What is the projected size of the global health tech market by 2030?

The global digital health market is projected to reach approximately $809.2 billion by 2030, according to Grand View Research. Telehealth, AI-enabled clinical tools, and connected devices will account for a substantial share of this growth.

Which segments are expected to drive the most growth through 2030?

Telehealth and remote monitoring lead revenue expansion, with AI-enabled diagnostics and workflow automation accelerating adoption across provider networks. Consumer wearables and clinical-grade devices will further boost data-driven care models and longitudinal engagement.

How will regulation and reimbursement impact the 2030 outlook?

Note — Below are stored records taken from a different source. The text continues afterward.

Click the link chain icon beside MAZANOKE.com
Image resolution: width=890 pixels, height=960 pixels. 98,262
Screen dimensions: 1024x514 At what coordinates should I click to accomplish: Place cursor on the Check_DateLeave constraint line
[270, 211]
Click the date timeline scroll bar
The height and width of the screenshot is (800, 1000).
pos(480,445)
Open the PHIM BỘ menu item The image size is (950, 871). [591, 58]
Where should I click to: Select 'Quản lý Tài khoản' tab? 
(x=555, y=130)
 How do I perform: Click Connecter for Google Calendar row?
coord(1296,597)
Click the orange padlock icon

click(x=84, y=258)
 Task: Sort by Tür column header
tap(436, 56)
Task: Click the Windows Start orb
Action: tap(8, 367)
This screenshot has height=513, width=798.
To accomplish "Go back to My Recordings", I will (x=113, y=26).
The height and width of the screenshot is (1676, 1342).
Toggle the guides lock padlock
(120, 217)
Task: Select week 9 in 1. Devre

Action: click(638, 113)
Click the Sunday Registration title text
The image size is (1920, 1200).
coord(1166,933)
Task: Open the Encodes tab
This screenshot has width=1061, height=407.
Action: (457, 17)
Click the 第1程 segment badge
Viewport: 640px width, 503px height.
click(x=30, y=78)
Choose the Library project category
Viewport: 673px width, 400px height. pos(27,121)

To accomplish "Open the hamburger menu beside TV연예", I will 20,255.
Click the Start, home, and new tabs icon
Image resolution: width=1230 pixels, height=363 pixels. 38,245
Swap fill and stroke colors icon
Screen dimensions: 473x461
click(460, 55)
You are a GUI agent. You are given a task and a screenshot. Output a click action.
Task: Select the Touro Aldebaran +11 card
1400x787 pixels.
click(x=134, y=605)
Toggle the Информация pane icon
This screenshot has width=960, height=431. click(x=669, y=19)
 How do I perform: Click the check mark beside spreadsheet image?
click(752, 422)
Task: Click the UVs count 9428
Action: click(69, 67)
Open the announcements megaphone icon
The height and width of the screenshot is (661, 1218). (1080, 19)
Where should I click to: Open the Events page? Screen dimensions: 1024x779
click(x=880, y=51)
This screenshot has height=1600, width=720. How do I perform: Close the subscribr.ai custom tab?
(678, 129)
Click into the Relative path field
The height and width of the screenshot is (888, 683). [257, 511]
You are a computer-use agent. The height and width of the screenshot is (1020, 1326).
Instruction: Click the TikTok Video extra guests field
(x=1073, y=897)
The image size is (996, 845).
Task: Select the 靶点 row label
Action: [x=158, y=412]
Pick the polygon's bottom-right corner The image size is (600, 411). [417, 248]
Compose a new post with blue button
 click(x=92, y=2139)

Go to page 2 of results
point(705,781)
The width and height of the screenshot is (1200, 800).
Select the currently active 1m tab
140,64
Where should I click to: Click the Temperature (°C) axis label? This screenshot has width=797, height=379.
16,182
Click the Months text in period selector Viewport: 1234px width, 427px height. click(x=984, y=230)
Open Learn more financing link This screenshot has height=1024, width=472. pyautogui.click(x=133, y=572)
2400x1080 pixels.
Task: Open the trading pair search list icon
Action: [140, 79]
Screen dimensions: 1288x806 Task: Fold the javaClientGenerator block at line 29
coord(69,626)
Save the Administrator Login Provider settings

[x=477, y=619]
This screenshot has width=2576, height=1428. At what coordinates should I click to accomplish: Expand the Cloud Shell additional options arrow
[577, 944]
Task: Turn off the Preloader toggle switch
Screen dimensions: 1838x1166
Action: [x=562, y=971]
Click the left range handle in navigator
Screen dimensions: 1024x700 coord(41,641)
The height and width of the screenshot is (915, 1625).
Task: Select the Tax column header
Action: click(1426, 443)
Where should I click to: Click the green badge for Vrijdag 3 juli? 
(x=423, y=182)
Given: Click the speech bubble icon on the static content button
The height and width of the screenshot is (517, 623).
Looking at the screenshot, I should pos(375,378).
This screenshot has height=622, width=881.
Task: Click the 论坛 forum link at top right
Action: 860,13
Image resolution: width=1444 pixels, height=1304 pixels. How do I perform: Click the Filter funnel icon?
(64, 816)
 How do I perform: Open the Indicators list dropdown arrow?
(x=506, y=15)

Durable telehealth reimbursement and remote monitoring coverage, reflected in ongoing federal policy guidance, will underpin hybrid-care economics. Providers and payers will increasingly tie payments to outcomes, making data integration and evidence generation essential.

Which companies are positioned to capture market share?

Platform players such as [Apple](https://www.apple.com/healthcare/), [Alphabet](https://health.google/), and [Amazon](https://clinic.amazon.com) are expanding consumer-to-clinical pathways, while enterprise vendors like [Epic Systems](https://www.epic.com) and [Oracle Health](https://www.oracle.com/industries/healthcare/) integrate AI into workflows. Device leaders [Medtronic](https://www.medtronic.com), [Abbott](https://www.abbott.com), and [Philips](https://www.philips.com/healthcare) are scaling connected care across chronic conditions.

What risks could temper growth in health tech by 2030?

Potential headwinds include reimbursement changes, data fragmentation, and cybersecurity incidents that erode trust. Companies that prove clinical efficacy and economic ROI, while maintaining strong privacy and security, will be best positioned to sustain growth.